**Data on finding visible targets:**
START

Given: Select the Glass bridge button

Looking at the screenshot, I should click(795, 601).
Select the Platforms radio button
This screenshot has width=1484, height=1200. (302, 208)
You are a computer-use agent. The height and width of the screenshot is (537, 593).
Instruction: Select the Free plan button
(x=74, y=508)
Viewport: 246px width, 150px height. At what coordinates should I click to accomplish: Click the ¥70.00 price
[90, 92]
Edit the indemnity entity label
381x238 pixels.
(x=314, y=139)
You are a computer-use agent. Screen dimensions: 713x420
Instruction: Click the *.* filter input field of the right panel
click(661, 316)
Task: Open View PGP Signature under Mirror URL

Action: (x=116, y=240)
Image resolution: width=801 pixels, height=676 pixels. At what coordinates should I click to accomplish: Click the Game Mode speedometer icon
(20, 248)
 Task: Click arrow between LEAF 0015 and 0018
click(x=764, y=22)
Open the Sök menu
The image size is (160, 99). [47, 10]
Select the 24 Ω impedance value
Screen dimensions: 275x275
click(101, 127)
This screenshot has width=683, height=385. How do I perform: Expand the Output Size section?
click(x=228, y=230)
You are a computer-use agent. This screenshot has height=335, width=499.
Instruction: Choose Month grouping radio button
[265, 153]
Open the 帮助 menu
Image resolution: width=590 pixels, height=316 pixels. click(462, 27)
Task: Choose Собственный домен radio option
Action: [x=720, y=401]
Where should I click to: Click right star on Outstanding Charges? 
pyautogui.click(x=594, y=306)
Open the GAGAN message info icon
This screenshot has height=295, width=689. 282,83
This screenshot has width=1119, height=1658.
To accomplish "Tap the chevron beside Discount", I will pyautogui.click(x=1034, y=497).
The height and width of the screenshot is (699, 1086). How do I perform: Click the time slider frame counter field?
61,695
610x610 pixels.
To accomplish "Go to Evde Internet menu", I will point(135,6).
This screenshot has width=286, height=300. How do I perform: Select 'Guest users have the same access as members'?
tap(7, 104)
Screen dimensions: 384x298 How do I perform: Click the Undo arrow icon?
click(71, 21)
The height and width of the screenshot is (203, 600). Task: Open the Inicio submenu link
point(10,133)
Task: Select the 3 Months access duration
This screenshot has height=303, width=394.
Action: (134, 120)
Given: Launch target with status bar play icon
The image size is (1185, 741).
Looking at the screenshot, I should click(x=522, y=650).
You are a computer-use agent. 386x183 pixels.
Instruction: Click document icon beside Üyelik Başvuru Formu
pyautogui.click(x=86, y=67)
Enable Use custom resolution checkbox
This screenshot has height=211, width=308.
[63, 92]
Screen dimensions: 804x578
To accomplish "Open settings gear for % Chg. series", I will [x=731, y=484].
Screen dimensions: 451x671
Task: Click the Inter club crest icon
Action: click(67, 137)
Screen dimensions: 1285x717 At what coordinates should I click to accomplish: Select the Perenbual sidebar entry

END

**Exercise prompt:** Render the lines of the listing as a numbered list, starting at the top of the listing and ending with the line containing "click(101, 127)", both ends included. Leave out any blank lines.

**Answer for the task:**
1. Given: Select the Glass bridge button
2. Looking at the screenshot, I should click(795, 601).
3. Select the Platforms radio button
4. This screenshot has width=1484, height=1200. (302, 208)
5. You are a computer-use agent. The height and width of the screenshot is (537, 593).
6. Instruction: Select the Free plan button
7. (x=74, y=508)
8. Viewport: 246px width, 150px height. At what coordinates should I click to accomplish: Click the ¥70.00 price
9. [90, 92]
10. Edit the indemnity entity label
11. 381x238 pixels.
12. (x=314, y=139)
13. You are a computer-use agent. Screen dimensions: 713x420
14. Instruction: Click the *.* filter input field of the right panel
15. click(661, 316)
16. Task: Open View PGP Signature under Mirror URL
17. Action: (x=116, y=240)
18. Image resolution: width=801 pixels, height=676 pixels. At what coordinates should I click to accomplish: Click the Game Mode speedometer icon
19. (20, 248)
20.  Task: Click arrow between LEAF 0015 and 0018
21. click(x=764, y=22)
22. Open the Sök menu
23. The image size is (160, 99). [47, 10]
24. Select the 24 Ω impedance value
25. Screen dimensions: 275x275
26. click(101, 127)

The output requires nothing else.